こいつらは、あのオッサンたちみたいに魔物に取り憑かれてるわけでもなく、自分の意思と欲望で盗賊やってる奴らだからな。
「たった五人で破邪に喧嘩を売ってただで済むと思うなよ?」
「やかましいっ! 一人で五人相手に勝てるわけねぇだろうがっ!」
だから、『盗賊になるのはマヌケだけ』って言われるんだよ。
以前の暮らしに何があったのかは知らないが、街の喧嘩レベルの腕っ節で、盗賊になって喰っていけると勘違いしてる。
「いま俺が気にしているのはな、お前らを生かしたまま捕らえても治安部隊の衛士に引き渡す手間が面倒だなってことだけだぞ?」
「ガキがほざいてんじゃねえぞっ!」
そう叫びつつ、最初に顔を出した男が大振りに斬りかかってきた。
だけど遅い・・・
正確に言うと、人間族の基準でも特に素早いほうじゃない。
よくこの腕前で盗賊になろうなんて思ったな?
どんだけ切羽詰まってたんだ。
俺は自分から前に出ると、両手で上段に剣を構えて振り下ろしてくる男の右手首を掴んだ。

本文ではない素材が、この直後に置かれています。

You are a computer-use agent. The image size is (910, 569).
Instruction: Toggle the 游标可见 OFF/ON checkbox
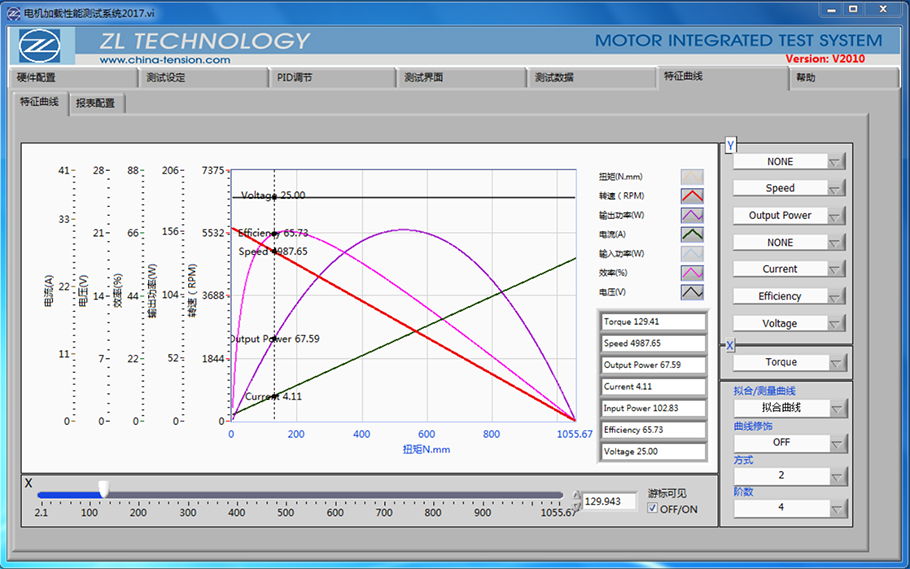[x=653, y=509]
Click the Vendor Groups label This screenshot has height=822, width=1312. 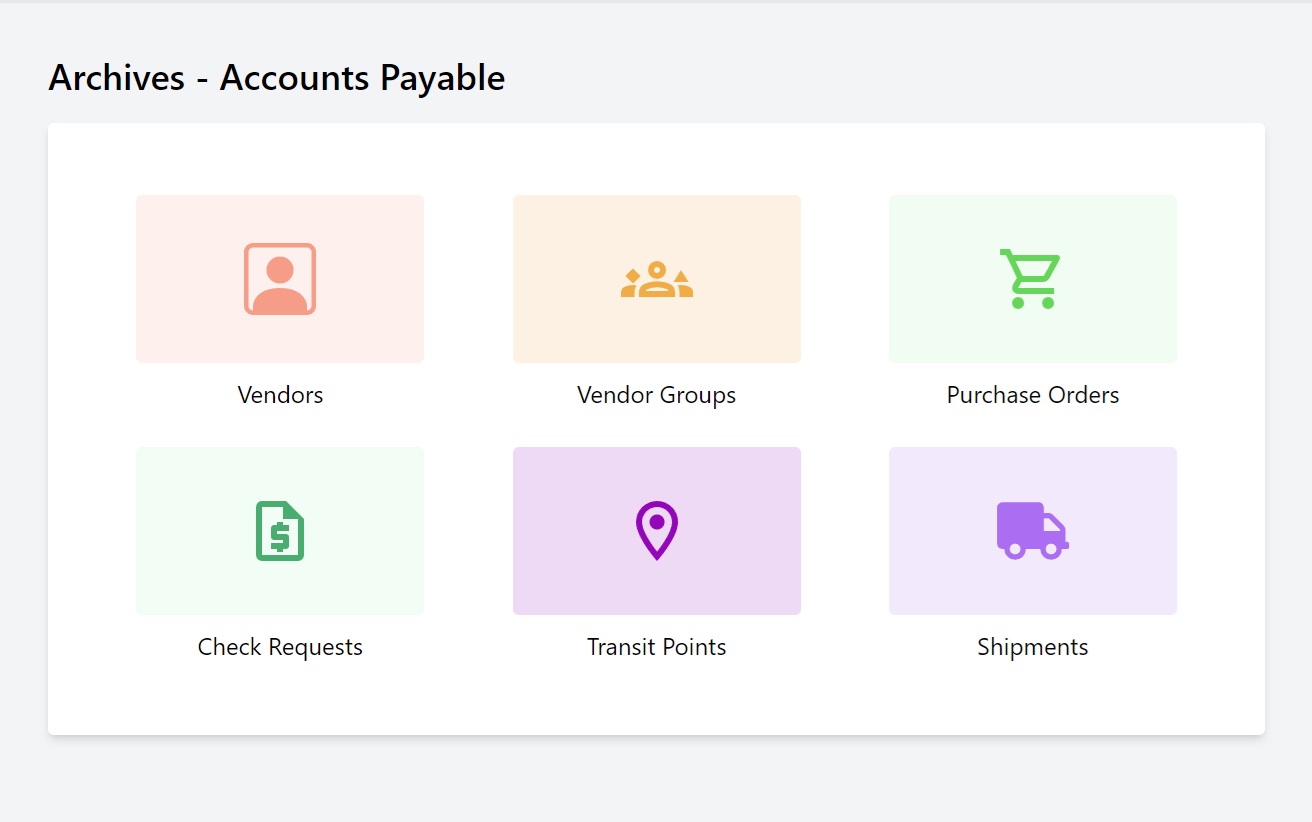tap(656, 395)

そのまま手を放さずに身体を捻って、男の身体を地面に引き倒し、手ごと剣を地面に叩きつける。
男の手首の骨がポキッと折れる感触が伝わってくるが、その衝撃に、ぐわっと声を上げかけていた男は、次の瞬間には地面に顔を埋めて気を失った。
それを見て他の四人があっけにとられたのが視界に入るが、誰一人逃す気は無い。
俺はすぐさま前に出て、右端にいた男のボディに拳を打ち込んだ。
構えていた剣を振り上げるまもなく、そいつが後ろに吹っ飛ぶ。
三人目の手首には手刀を叩き込んで剣を落とさせ、殺さない程度に軽い突きを喉に当てて気絶させた。
さすがに四人目と五人目は、剣を振り上げるに至ったが、そこまでだ。
四人目が振り上げた剣の柄頭を握って手前に引き倒すと、簡単によろめいてきたので、うなじに手刀を入れてそのまま地面に突っ伏させ、その身体を乗り越えて五人目の顔に掌底を突き込んだ。
真後ろに吹っ飛んだ五人目の男は、そのまま後頭部から倒れ込んで気絶してしまう。
こいつら・・・
勇者の力どころか、魔法のまの字も使う必要が無かったよ。
スピード遅すぎ!
俺が知ってるエドヴァルの破邪の中で、この五人に負けそうな奴が思い浮かばないレベルだぞ?